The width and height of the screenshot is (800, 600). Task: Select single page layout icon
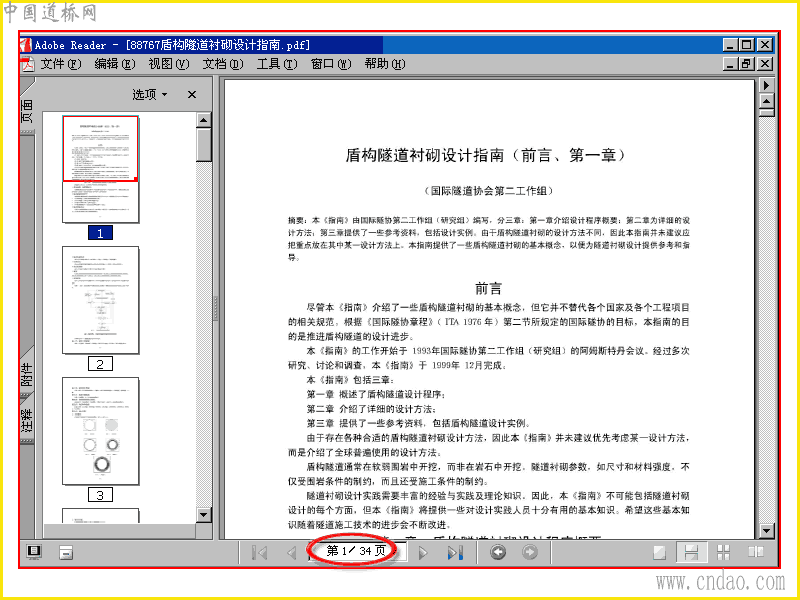pyautogui.click(x=659, y=553)
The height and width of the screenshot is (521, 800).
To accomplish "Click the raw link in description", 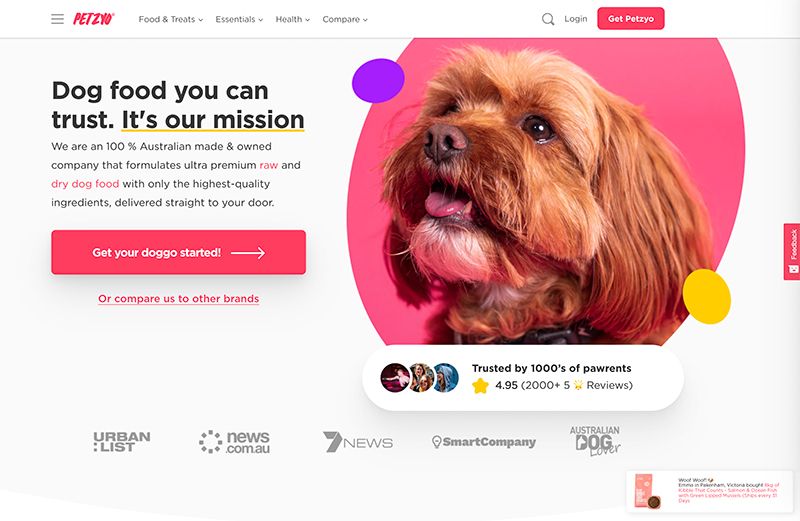I will tap(268, 165).
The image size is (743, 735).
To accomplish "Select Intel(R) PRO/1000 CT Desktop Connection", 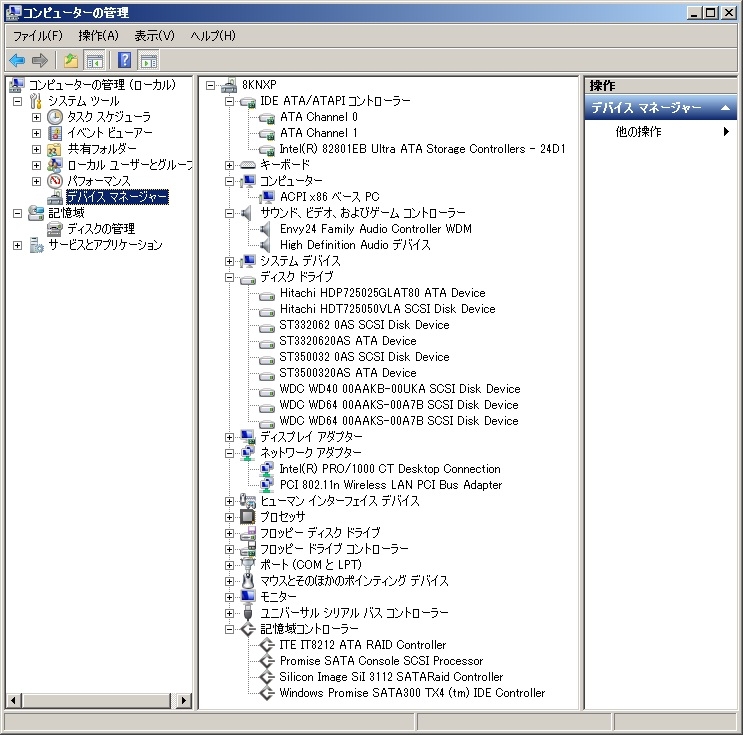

^^^^^^^^^^^^^^^^

(What this task involves): Copy the records word for word, from the line containing "The image size is (743, 735)." through the end of the records, and leave out the pictures.

(Response to the task):
The image size is (743, 735).
To accomplish "Select Intel(R) PRO/1000 CT Desktop Connection", 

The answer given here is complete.